The Politics of Foreign Policy-Part 2/6

Gone are the days, rare as they were, of astute diplomacy and current is the era where the bureaucracy of foreign policy is anything but a pure expression. Where affirming the sovereignty of the American people is the ideal rather then something instead akin to an adolescent love-fest were ideologues animate objectives on a napkin at Starbucks or thru brusk phonetics via text message.

The following are a select group of responses to questions/comments received after the original article was published. We believe you will find them of interest.
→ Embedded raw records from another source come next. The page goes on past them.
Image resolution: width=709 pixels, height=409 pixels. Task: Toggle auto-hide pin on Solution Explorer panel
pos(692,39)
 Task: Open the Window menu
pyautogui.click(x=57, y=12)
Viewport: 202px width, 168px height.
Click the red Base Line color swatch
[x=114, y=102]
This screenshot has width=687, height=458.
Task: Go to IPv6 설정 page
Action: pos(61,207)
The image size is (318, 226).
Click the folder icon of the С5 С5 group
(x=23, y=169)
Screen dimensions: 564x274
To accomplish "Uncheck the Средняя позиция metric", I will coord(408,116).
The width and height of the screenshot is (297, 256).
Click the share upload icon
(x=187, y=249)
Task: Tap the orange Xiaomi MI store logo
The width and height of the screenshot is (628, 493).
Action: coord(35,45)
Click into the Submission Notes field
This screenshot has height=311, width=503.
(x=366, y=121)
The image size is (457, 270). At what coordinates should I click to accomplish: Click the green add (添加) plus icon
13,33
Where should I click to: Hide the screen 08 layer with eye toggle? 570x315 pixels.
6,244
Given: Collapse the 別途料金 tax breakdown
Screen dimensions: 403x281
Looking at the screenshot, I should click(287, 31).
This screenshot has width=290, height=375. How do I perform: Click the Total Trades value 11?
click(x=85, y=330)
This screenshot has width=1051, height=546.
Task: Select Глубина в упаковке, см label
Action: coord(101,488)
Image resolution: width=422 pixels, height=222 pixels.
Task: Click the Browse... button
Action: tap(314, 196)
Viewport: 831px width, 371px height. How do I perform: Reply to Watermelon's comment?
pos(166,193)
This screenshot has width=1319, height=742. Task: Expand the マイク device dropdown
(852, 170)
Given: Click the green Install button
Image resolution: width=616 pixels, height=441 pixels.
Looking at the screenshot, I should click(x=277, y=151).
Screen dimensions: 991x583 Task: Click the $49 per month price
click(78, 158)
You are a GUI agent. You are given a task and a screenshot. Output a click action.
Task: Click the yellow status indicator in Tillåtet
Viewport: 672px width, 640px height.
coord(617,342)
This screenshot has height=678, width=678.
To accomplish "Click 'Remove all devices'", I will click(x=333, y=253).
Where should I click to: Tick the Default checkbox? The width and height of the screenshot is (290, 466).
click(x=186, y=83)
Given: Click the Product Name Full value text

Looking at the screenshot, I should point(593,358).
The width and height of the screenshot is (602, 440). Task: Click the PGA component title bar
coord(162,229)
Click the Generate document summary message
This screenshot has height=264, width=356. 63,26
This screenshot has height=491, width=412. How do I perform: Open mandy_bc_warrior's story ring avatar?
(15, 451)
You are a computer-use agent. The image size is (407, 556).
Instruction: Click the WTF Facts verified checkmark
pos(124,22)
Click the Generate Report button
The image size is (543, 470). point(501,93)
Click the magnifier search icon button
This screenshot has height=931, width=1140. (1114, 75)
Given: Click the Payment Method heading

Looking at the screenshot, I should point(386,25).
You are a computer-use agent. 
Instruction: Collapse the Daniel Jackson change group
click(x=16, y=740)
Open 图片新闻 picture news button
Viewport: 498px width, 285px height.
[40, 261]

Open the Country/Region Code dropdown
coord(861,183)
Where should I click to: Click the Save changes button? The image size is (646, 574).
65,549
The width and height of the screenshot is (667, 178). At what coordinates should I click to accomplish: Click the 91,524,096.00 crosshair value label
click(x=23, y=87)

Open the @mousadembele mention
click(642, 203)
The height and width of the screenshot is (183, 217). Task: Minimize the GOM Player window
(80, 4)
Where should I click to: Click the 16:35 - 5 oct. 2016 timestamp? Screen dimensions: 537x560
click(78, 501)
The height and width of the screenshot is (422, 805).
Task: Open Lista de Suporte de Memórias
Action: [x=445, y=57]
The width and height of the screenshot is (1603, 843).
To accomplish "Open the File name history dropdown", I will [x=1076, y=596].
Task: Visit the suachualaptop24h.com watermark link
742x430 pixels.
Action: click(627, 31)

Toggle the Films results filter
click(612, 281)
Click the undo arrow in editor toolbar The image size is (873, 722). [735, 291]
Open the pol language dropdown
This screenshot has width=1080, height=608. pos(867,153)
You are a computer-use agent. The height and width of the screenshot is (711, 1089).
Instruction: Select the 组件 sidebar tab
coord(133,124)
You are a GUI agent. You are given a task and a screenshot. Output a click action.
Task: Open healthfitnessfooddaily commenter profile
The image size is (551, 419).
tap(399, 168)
#1: Unfortunately Americans have been cultured to believe that American Foreign Policy is a mechanism of military force; however I do readily acknowledge that there are occasions when even the best diplomatic efforts end with the use of military force. Thomas Jefferson’s dealings with the Barbary Pirates is one of our earliest (as a Nation) examples. There are several very good examples where astute diplomatic nerve works and JFK’s handling of the Cuban Missile Crisis being one example, Bush-the-Elder’s efforts in the unification of Germany is another as well as Carter’s work Sadat (Egypt) and Begin (Israel) Peace Accords.

The best position in diplomatic efforts is to “pitch” from a position that requires, simultaneously, two components: High-Road Objective & Substantive Strength; any position short of this is always an equivocation, always weak and thus inevitably fails.  It, the best diplomatic position, also requires a position of solitude so long as these two components are present. Finding willing accomplices, in order to create broad support, invariably is self-defeating whereas the notion of “solitude” has its own natural appeal where the “willing” will natively align themselves with a matrix built on “High-Road Objective & Substantive Strength.” This is precisely why, where these attributes do not exist, military action never has a lasting effect.

Ultimately, a malformed cadre will fail under the weight of its own dysfunction and if the U.S., as it should, took this approach and applied it outside of political cross-contamination and as an enduring National policy, then the incidents of mass-causality incursions would likely never be required. The U.S., were it to return to foster a strong national identity lifted by a solid and durable domestic policy that is void of destructive social re-engineering efforts then it would be more formidable an influence than the sum total of its military hardware could ever hope to be.

Unless of course incinerating the planet is your idea of a best possible outcome. As it is, having gutted its most potent attributes, it has taken to believe it has no choice but to join Old World Europe in a quest to maintain a non-durable paradigm they refuse to accept that is dead.